Doing the right thing…
He could have been one of those folks who believed that violence was the only way to get someone’s attention (we’ve got far too many of those kinds of people even to this day).
He could have encouraged the masses to riot, loot or burn just to make a point.
But he didn’t. Martin Luther King Jr., had the audacity to believe that there was a spark of reason in everyone, even if took a while to emerge.
“Darkness cannot drive out darkness,” he said. “Only light can do that. Hate cannot drive out hate; only love can do that.”
So he persevered, often against seemingly insurmountable odds, and worked to open eyes and hearts and minds to the basic tenet that, as it says in the Declaration of Independence that shaped this country, “all men are created equal.”
As simple as that sounds, it still seems strange that only a few decades ago there were those in this great nation who believed our founding fathers’ declarations were meant but for a select few.
“The time is always right to do what is right,” Dr.
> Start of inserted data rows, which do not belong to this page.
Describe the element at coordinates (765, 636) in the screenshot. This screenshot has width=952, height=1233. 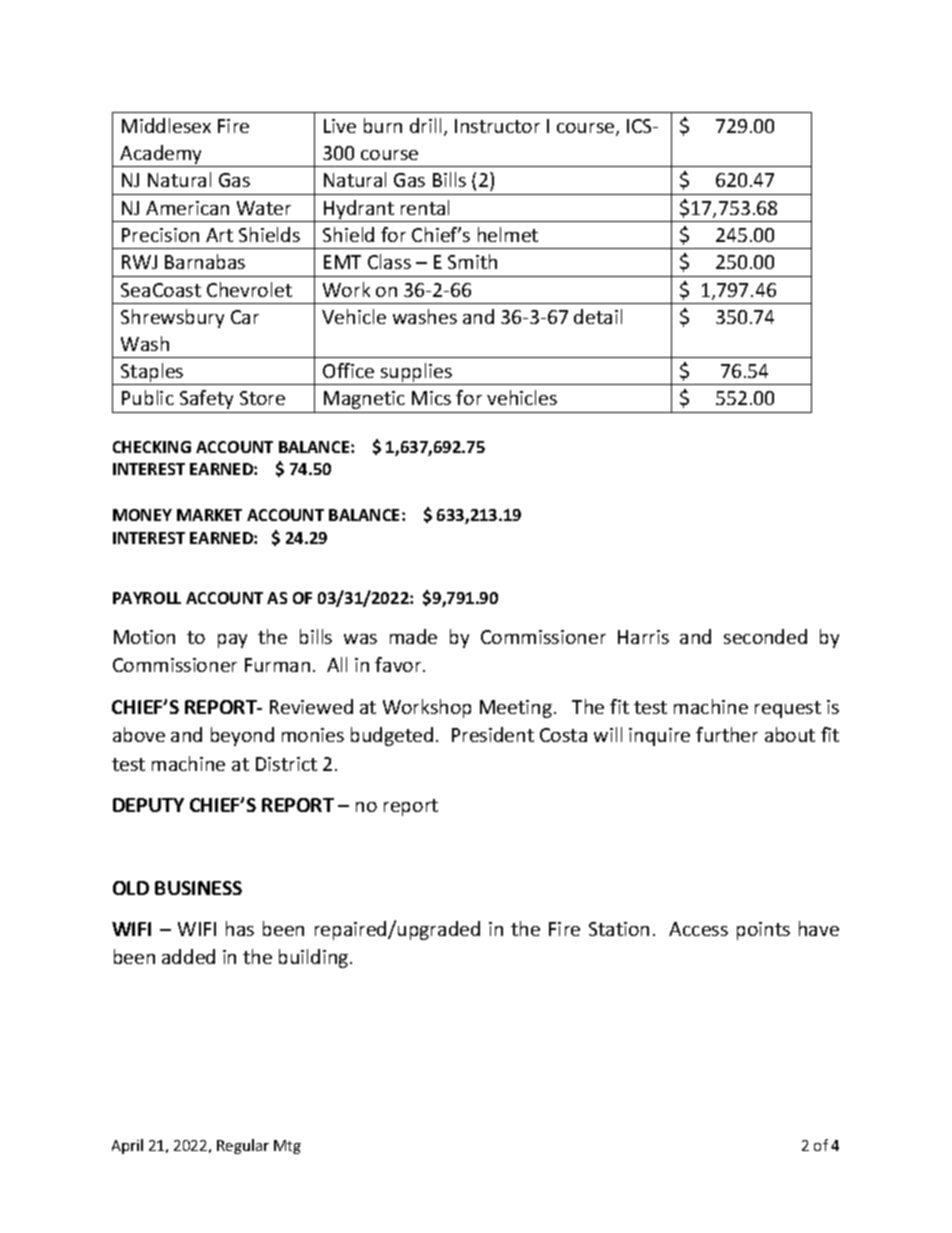
I see `seconded` at that location.
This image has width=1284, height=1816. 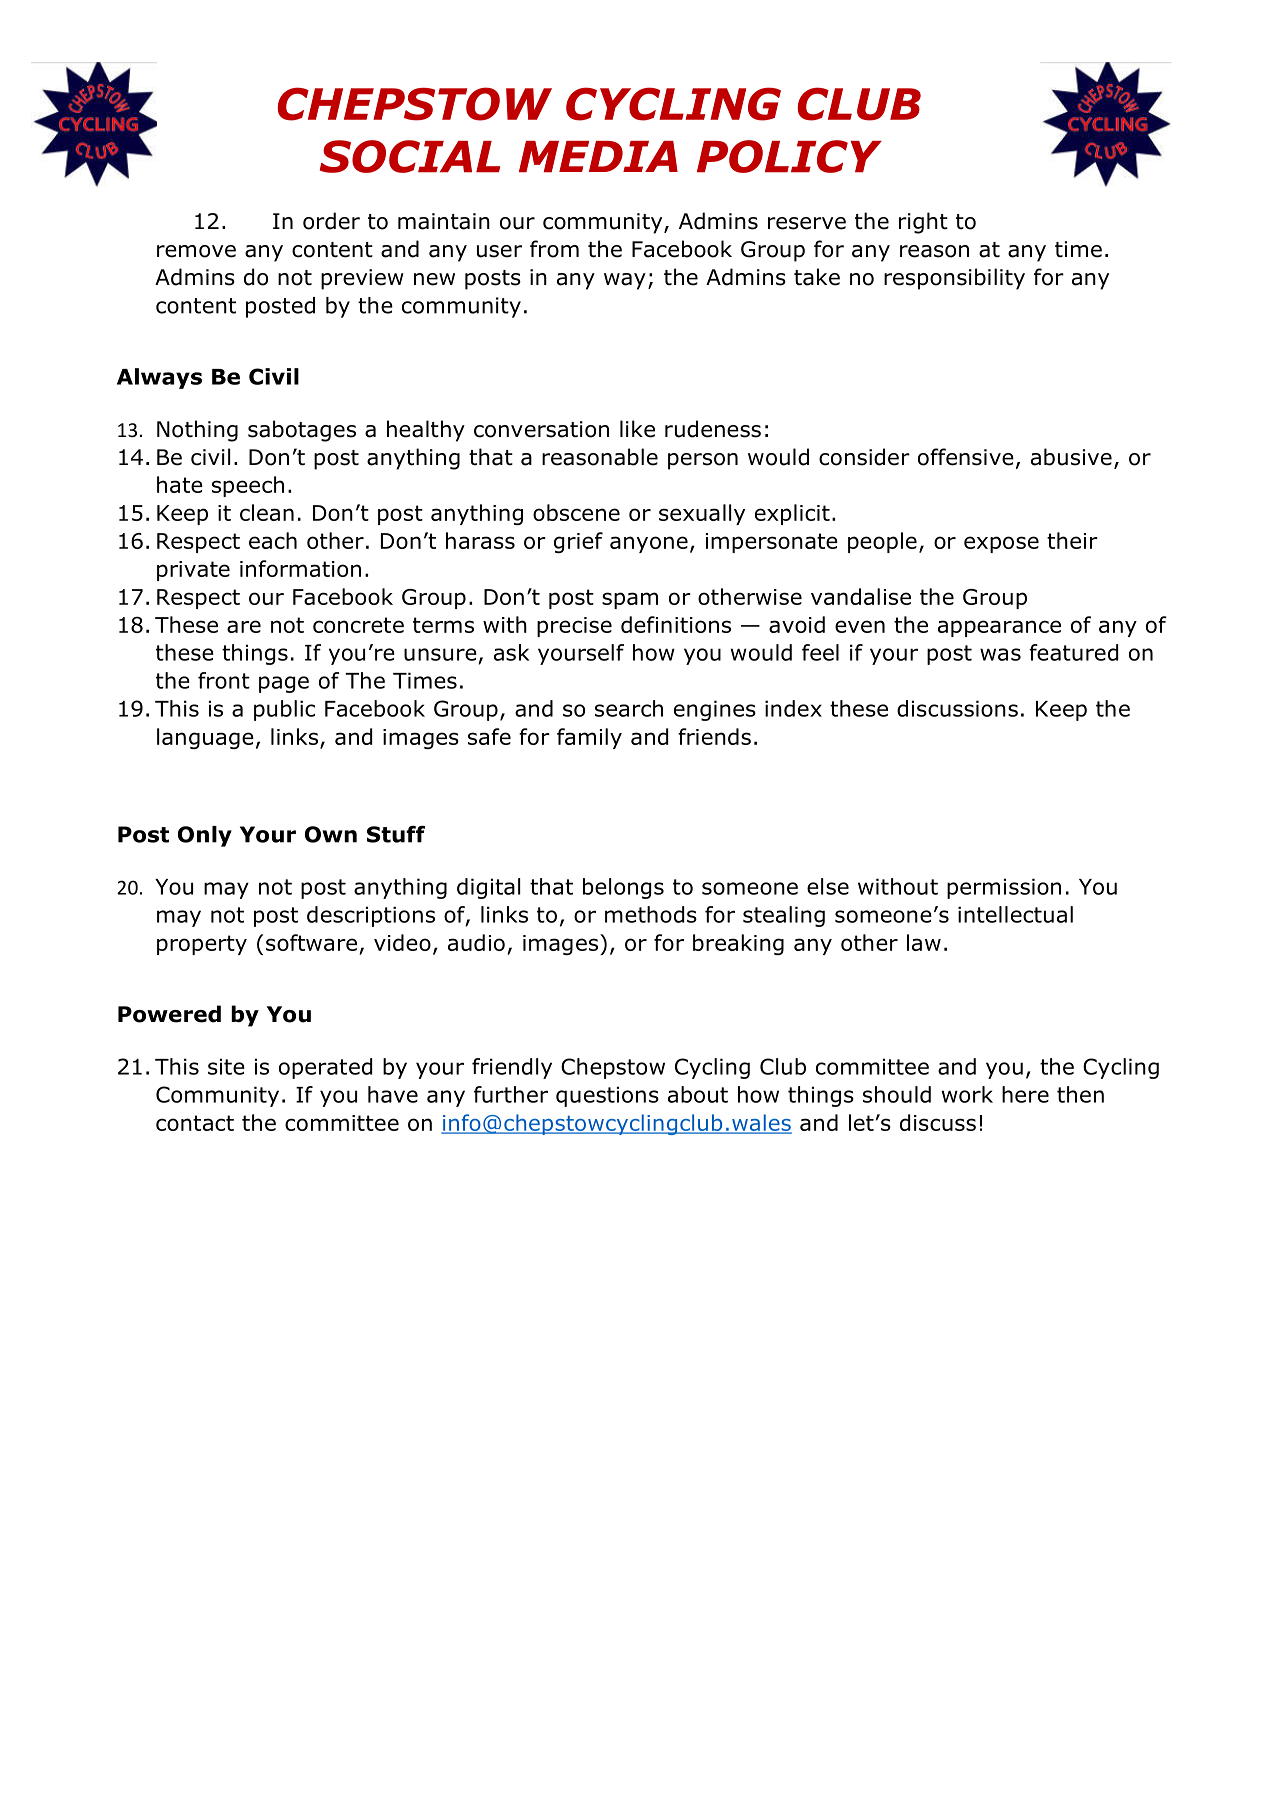 I want to click on right, so click(x=923, y=223).
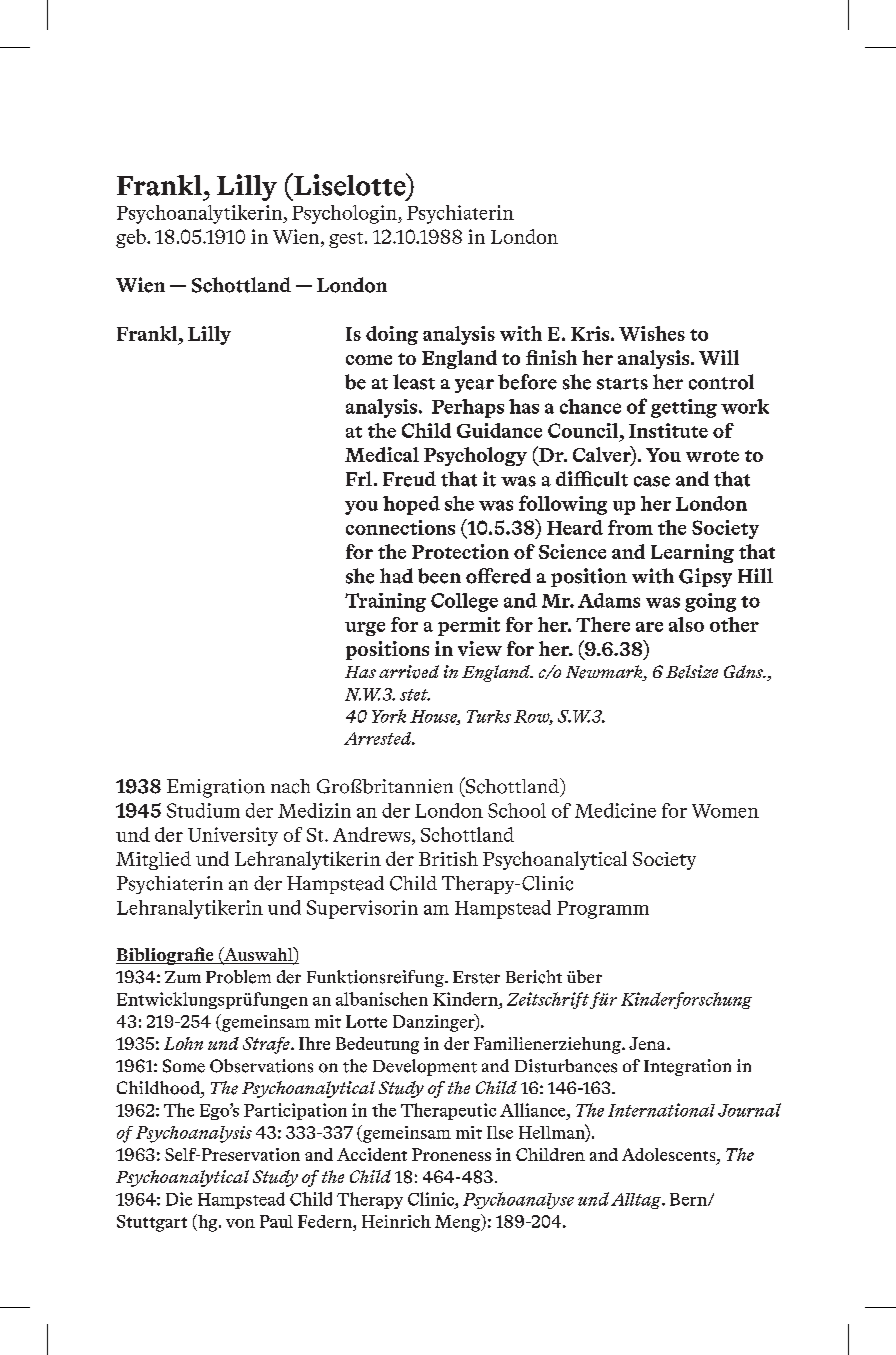 The width and height of the screenshot is (896, 1355). What do you see at coordinates (439, 576) in the screenshot?
I see `been` at bounding box center [439, 576].
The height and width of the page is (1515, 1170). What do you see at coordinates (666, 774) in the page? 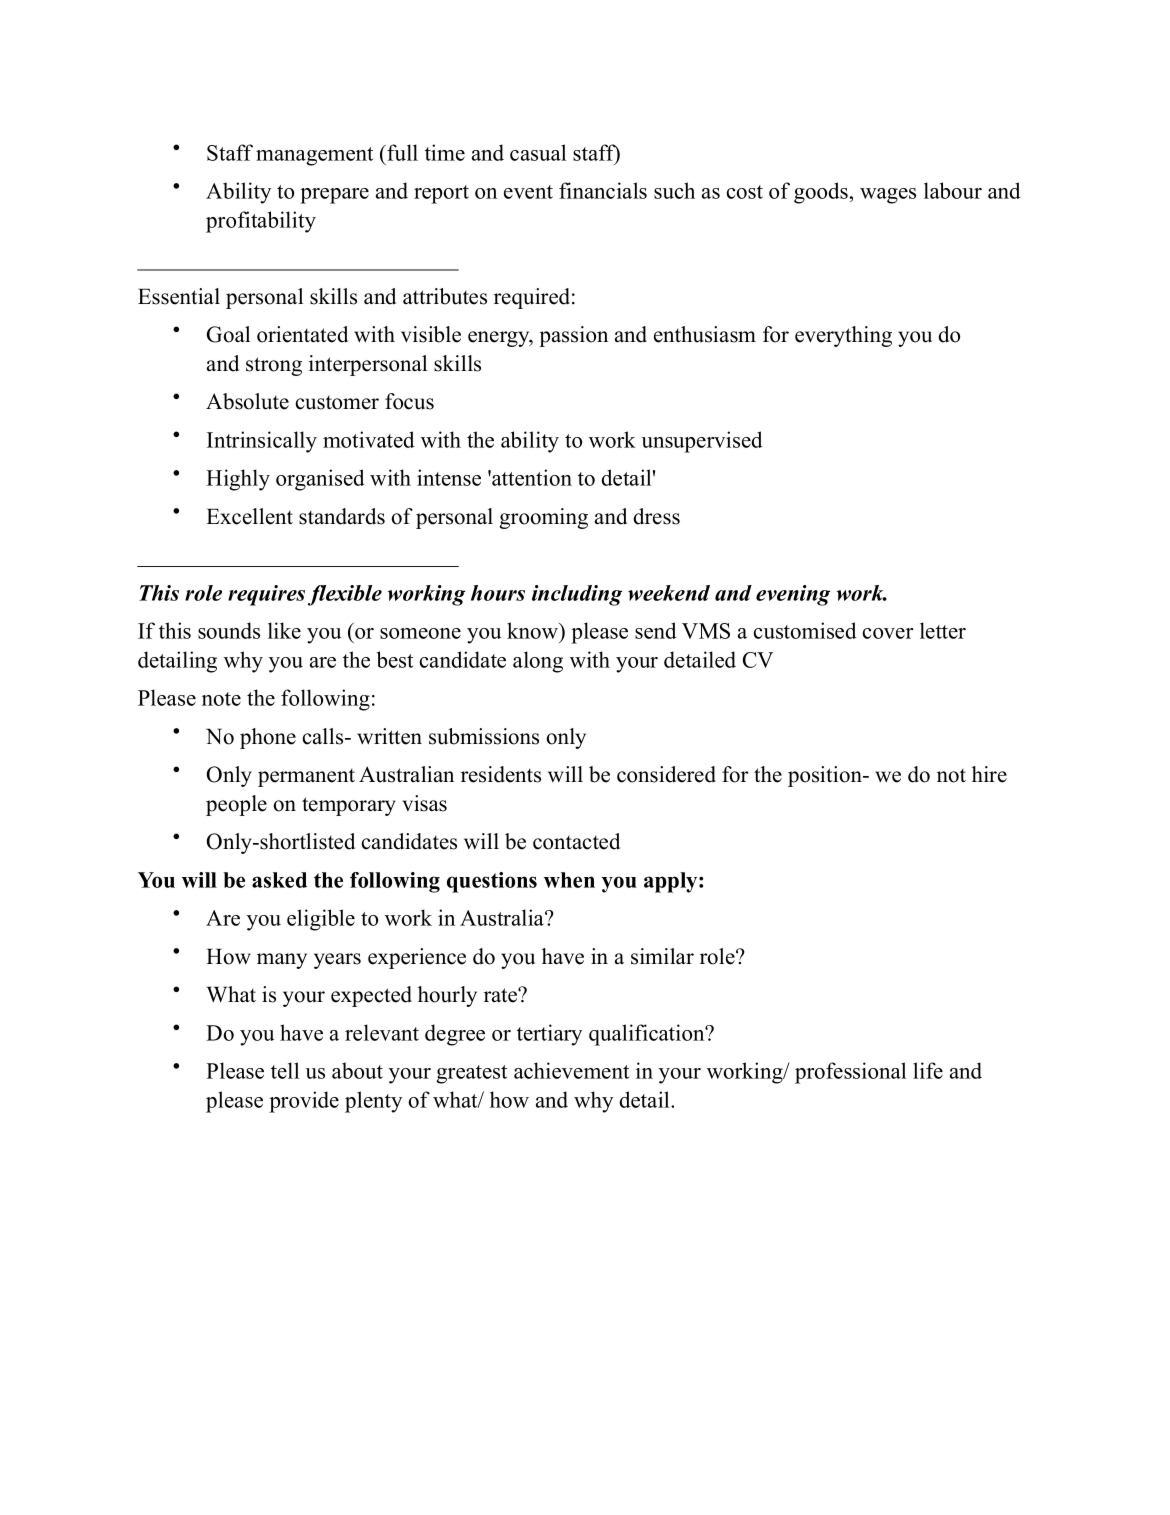
I see `considered` at bounding box center [666, 774].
King said.
Still, even against the odds he faced, he asserted that “we must develop and maintain the capacity to forgive.”
That forgiveness is still lacking today in so many areas of this world. Scores of battles are over but the war is not yet won.
Given the pockets of hatred that continue to make the headlines, we have to sometimes wonder if the war will ever be over.
In so many ways, Martin Luther King, Jr., was our Ghandi, believing steadfastly that peaceful protest was the preferred tactic of civil disobedience, the only real way to accomplish parity in life, to get the job done.
“The ultimate measure of a man is not where he stands in moments of comfort and convenience, but where he stands at times of challenge and controversy,” he said. Oh how that applies these days, right?
“Strength does not come from physical capacity,” Mahatma Ghandi extolled. “It comes from an indomitable will.”
Dr. King had the will, and it is up to all of us to learn that the only way to deal with an outstretched hand is to grasp it in love and friendship.
Then, my friends, we shall indeed overcome.